Wilkinson concluded his statement with concerns about preserving special education programs.

'The employees of the Special Education department do amazing work, and their Nordstrom-like customer service is part of what helps keep our government numbers growing and our district funded,' he read. 'They have been blindsided late in the year with more needed reductions, and the budget needs to be amended to respond to these new developments.

'We cannot set up these educators for failure, and must be proactive in preparing for next year, lest we lose these valuable employees and the services they provide.'

While empathizing with those who spoke up to defend the programs, board member Jeff Hicks emphasized any cuts that reduce services and staff are painful to consider.
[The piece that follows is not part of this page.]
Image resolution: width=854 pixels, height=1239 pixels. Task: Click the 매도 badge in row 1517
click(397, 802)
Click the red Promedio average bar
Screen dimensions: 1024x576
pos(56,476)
'None of these are good choices,' he said Wednesday, noting he was an educator for 18 years. 'There is nothing on the cut list that people want to cut … Unfortunately, we're down to it. We've cut around the edges so much, there's not much left that people are not going to feel.'

Responding to a parent who said she was informed Whitford Middle School could close, Superintendent Jerry Colonna explained that because of low enrollment, a special education classroom at Whitford would be merging with another at Highland Park Middle School.

'It's not a budget cut,' Colonna said Monday. 'It's just two classrooms coming together.'

The budget examination process will continue at 6:30 p.m. Tuesday during a Budget Committee work session in the Beaverton School District Administration Center, 16550 S.W. Merlo Road. While the committee will accept written comments, the agenda does not include time for public testimony.

The School Board plans to consider the committee's proposed budget at its June 7 meeting.